Who Owns Story?

Copyright issues for Indigenous stories

This excerpt from Who Owns Story by Terri Janke presented at Sydney Writers Festival 2010 is copyright, and reproduced with the kind permission of the author.
©Terri Janke, 2010

Downloadable version of Who Owns Story (PDF 75 KB)

Traditional cultural expression

Traditional Indigenous stories are the heart of Indigenous identity. They were traditionally told by word of mouth to pass on knowledge about ways of life including food collection and preparation, knowledge of healing plants and kinship patterns. Stories contained the vital information about knowing your place, knowing the world, and knowing how to survive. Some Indigenous stories are sacred. Stories are about belonging. They are the title deeds to a culture – clans have particular stories, and a story connects you to that place, or to those people. The right to tell stories and to link into that history, to that land, and that connection is an Indigenous cultural right. It is one that is fiercely guarded in post colonial societies – where native title rights require Aboriginal and Torres Strait Islander people to show a continuous connection to their land and seas. All we have left is our stories. And that too, is under threat when other people publish and circulate stories without consent, without attribution and where the authenticity of the story has been compromised.

Copyright

Copyright is a 300 year old concept. It originated in Europe, gathered strength in the UK with the enactment of the Statute of Anne. In Australia, under the Commonwealth Copyright Act 1968, copyright is a bundle of rights given to authors to control the use of their literary works. This includes the right to sell the work, to publish it, to put it on the internet, and the right to adapt it.

The rights I have mentioned are economic rights, but since 2000, moral rights have been added to the bundle. Moral rights give authors the inalienable rights of attribution, and the right of integrity to protect their works from derogatory treatment which harms their reputation. Copyright does not last forever, it lasts for 70 years after the death of the author. After this period, a literary work is in the public domain, where it can be freely copied and subjected to unlimited acts of derogatory treatment, and claims of false attribution.

Five points for copyright and its application to Indigenous stories:

  1. An Indigenous story is oral and does not meet the material form requirement of the Copyright Act. The general copyright law rule is that the person who writes down the story into material form owns the copyright in the expression of that story. For Indigenous stories then, there is no legal requirement to get the prior informed consent of a ‘story owner’ to write their story.
  2. The protection period for copyright is 70 years after the death of the author. If long ago created Indigenous stories did meet copyright requirements regardless of material form, their antiquity would place them outside of copyright and in the public domain, and open to free use.
  3. They do not protect sacred stories from being published. Under Indigenous customary laws, the unauthorised dissemination of sacred or secret knowledge to the uninitiated is a serious breach of cultural laws.
  4. Without copyright, there are no moral rights of attribution or integrity. And anyway, these vest with ‘‘authors” the material form creators. Indigenous communal moral rights are important rights for Indigenous communities but under current copyright law, Indigenous people do not have these rights.
  5. Copyright focuses on the rights of individuals, and does not recognise that stories are collectively owned by the family or community and held for the benefit of future generations.

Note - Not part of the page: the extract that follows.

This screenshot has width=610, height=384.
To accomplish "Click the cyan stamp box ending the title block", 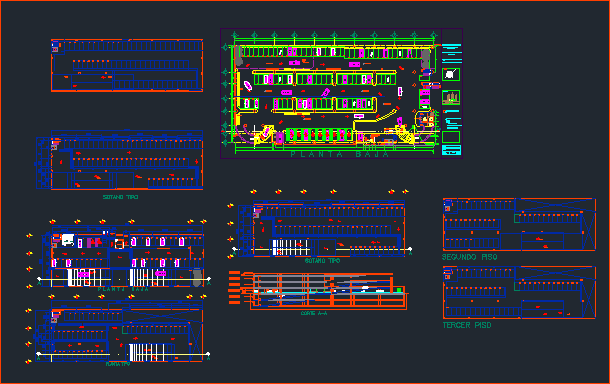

Is it appropriate to treat Indigenous stories as being in the public domain?

These five points highlight the issue that Indigenous stories are in the ‘public domain’ from a general copyright law perspective – free for anyone to use. In light of cultural protocols, cultural laws, it is not appropriate that we treat Indigenous stories as being in the public domain. This will require authors to consider the copyright issues when writing down Indigenous stories, using contracts to assign or share copyright, or paying fees for sharing stories. Collaborative writing projects should also set out processes for consent, attribution and integrity. It requires adopting ethical practice and observation of protocols.

Conclusion

There are discussions in the World Intellectual Property Organisation (WIPO) for new laws to protect ‘traditional cultural expression’ and the Declaration on the rights of Indigenous people, assert the right of Indigenous people to ‘maintain, control, protect and develop’ their traditional cultural expression, and to develop their intellectual property over it. But even without new laws, there are ways authors can respect the ownership of Indigenous stories by creatively using the existing copyright system, by using contracts, negotiating the issues of authorship, attribution, integrity and sharing of royalties at the outset. Authors need to look beyond copyright to protocol and practice. Publishers can do the same, as the example with the Aboriginal Studies Press of the Australian Institute of Aboriginal and Torres Strait Islander Studies. Aboriginal Studies Press is breaking new ground in Indigenous publishing protocols, which incorporates Indigenous cultural and intellectual property principles into practice.